Tout cela est aujourd'hui presque balayé d'un revers de main. La faute à cette deuxième échéance que Mediapro n'a pas payé, le 5 octobre dernier. Jaume Roures a officialisé qu'il s'agissait là d'une volonté de renégocier les termes du contrat bouclé en mai 2018 en raison de la crise sanitaire et économique. Mediapro a-t-il surestimé sa capacité à séduire le public français ? RTL a annoncé le nombre de 278 000 abonnés à l'heure actuelle, loin, très loin des prévisions et objectifs de sa direction (avec ce nombre d'abonnés, l'abonnement devrait s'élever à 314 euros par mois pour que cela soit rentable). Ou est-il simplement trop impacté par la crise pour assurer ses règlements ? La LFP, qui a depuis changé de président avec l'élection de Vincent Labrune, n'en a cure et a refusé le délai de paiement. Les clubs, eux, ne vont pas toucher la redistribution attendue le 17 octobre, et peuvent craindre des dommages irrémédiables.
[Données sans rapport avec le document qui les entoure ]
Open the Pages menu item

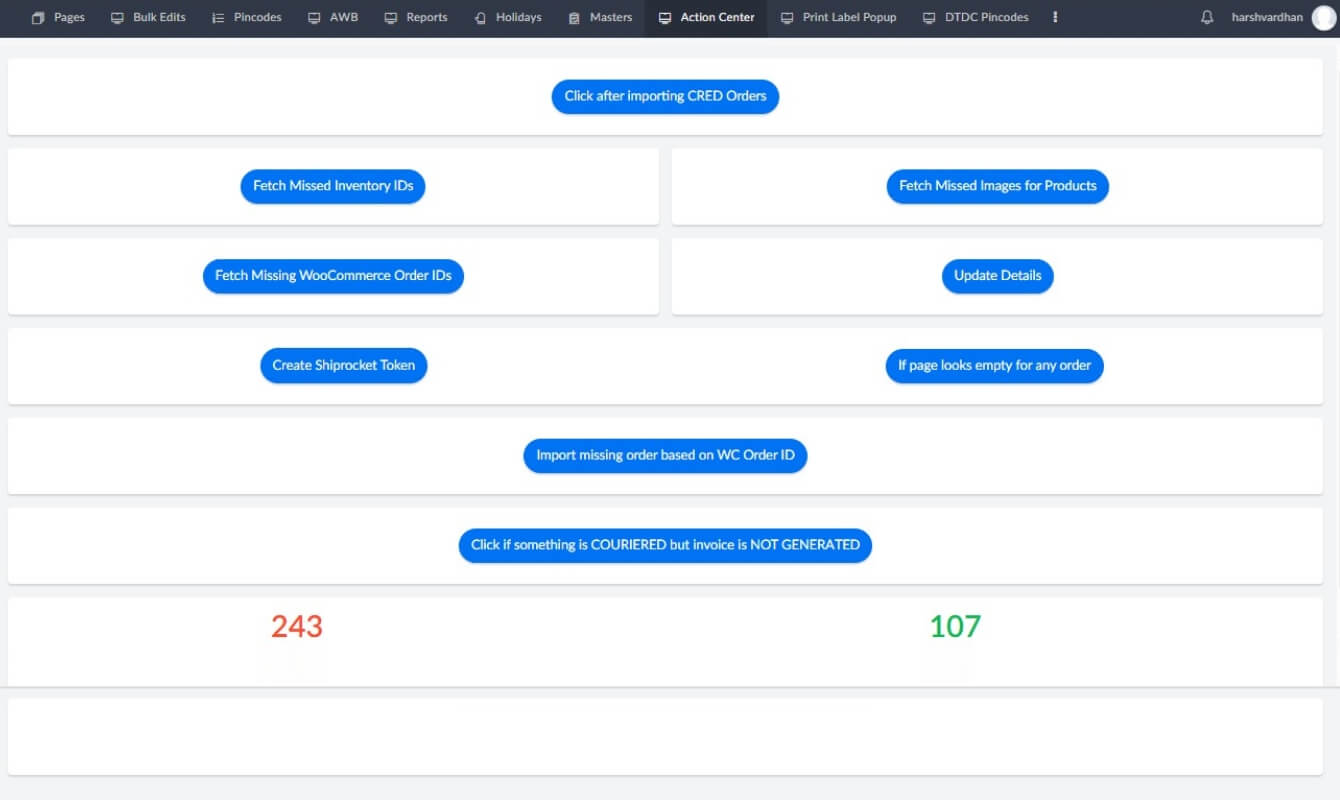point(58,18)
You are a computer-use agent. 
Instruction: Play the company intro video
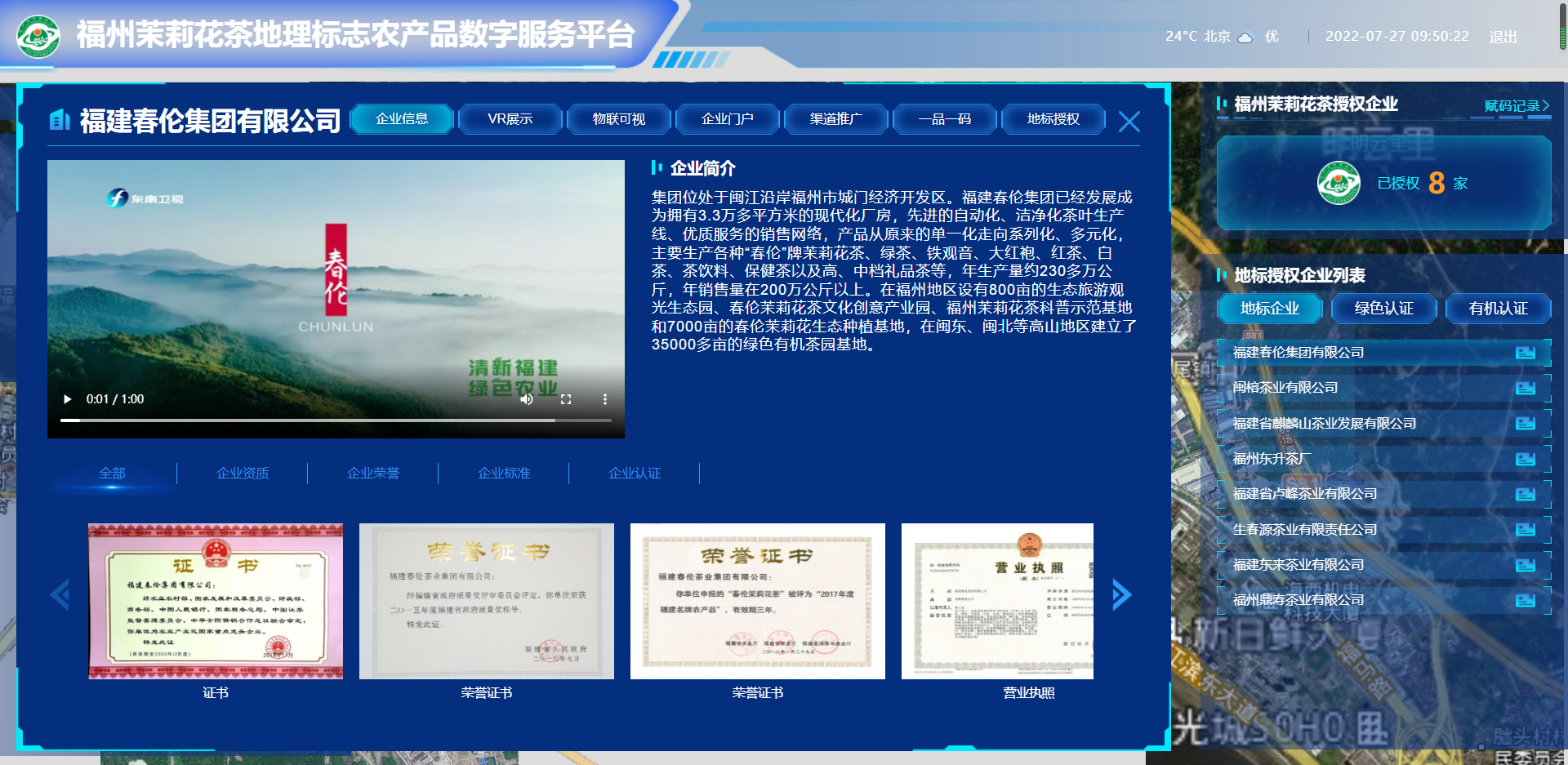[x=68, y=399]
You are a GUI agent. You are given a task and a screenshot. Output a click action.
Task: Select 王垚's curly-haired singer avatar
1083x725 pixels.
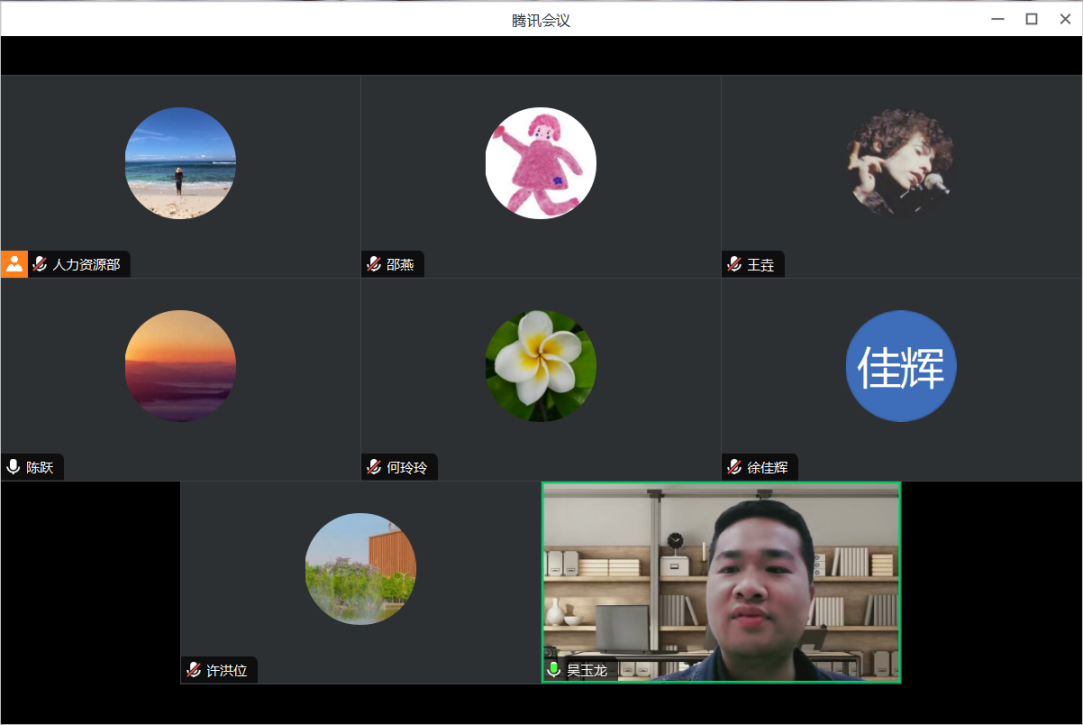tap(900, 163)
Les mots de Maxime Saada, lâchés après la perte des droits en mai 2018, résonnent encore plus forts aujourd'hui. « A ces prix-là, c'est complètement déraisonnable. C'est impossible de miser de telles sommes. On verra dans deux ans. La vraie question est pour les présidents de clubs. (…) Je ne vois pas comment on peut rentabiliser ça », avait-il déclaré. C'était avant le coronavirus. Aujourd'hui, il est bien difficile d'imaginer comment va se terminer ce qui ressemblait à une révolution dans le paysage audiovisuel français. A la LFP, plus de deux ans après la vente record, le Doliprane a dû remplacer le champagne.